Equilibrium of disordered systems : constructing the appropriate valleys in each sample via strong disorder renormalization in configuration space

TL;DR

This paper introduces a strong disorder renormalization method in configuration space to construct and analyze the longest-lived valleys in disordered systems, providing insights into their equilibrium properties and non-equilibrium dynamics.

Contribution

It develops a general RG procedure for disordered systems that constructs valleys and computes their thermodynamic properties, applicable to any master equation.

Findings

Successfully constructed valleys and computed their free energies, energies, and entropies.

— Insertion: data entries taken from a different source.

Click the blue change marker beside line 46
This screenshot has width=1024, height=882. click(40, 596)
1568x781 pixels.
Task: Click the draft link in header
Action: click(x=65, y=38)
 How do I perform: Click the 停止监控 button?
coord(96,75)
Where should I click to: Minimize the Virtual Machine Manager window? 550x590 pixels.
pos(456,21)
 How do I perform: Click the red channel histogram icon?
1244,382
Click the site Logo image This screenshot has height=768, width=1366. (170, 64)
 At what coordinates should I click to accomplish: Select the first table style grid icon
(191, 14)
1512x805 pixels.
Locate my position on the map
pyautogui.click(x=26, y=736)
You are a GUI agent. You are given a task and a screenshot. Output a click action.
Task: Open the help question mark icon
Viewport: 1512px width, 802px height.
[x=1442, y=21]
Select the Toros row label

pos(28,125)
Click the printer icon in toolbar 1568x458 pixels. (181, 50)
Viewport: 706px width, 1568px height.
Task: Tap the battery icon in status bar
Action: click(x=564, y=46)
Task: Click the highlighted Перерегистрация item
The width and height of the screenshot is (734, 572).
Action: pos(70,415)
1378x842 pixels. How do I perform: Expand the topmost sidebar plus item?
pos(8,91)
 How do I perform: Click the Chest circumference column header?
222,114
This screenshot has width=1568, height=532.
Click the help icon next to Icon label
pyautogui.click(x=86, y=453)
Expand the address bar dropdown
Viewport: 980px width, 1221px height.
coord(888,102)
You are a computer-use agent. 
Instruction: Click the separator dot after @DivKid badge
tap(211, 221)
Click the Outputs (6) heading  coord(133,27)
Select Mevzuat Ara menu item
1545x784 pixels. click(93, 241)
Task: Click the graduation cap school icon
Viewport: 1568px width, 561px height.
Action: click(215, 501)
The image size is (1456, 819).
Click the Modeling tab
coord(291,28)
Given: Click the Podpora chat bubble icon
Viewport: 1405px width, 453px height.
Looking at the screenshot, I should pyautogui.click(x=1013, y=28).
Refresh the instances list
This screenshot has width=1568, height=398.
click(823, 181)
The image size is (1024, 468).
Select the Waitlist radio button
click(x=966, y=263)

Applied the method to a 2D directed polymer in a random medium, analyzing valley property distributions.

Abstract

To describe the equilibrium properties of disordered systems and the possible emergence of various 'phases' at low temperature, we adopt here the 'broken ergodicity' point of view advocated in particular by Palmer [Adv. Phys. 31, 669 (1982)] : the aim is then to construct the valleys of configurations that become separated by diverging barriers and to study their relative weights, as well as their internal properties. To characterize the slow non-equilibrium dynamics of disordered systems, we have recently introduced in [C. Monthus and T. Garel, J. Phys. A 41, 255002 (2008) and arxiv:0804.1847] a strong disorder renormalization procedure in configuration space, based on the iterative elimination of the smallest barrier remaining in the system. In the present paper, we show how this renormalization procedure allows to construct the longest-lived valleys in each disordered sample, and to obtain their free-energies, energies and entropies. This explicit RG formulation is very general since it can be defined for any master equation, and it gives new insights into the main ingredients of the droplet scaling picture. As an application, we have followed numerically the RG flow for the case of a directed polymer in a two-dimensional random medium to obtain histograms of the free-energy, entropy and energy differences between the two longest-lived valleys in each sample.